== The exercise ==
Extract each line of the data below and copy it out verbatim, without altering any character.

== Data entries ==
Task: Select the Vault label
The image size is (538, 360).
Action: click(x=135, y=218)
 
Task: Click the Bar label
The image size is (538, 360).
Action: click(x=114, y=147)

== Task answer ==
Task: Select the Vault label
The image size is (538, 360).
Action: click(x=135, y=218)
 
Task: Click the Bar label
The image size is (538, 360).
Action: click(x=114, y=147)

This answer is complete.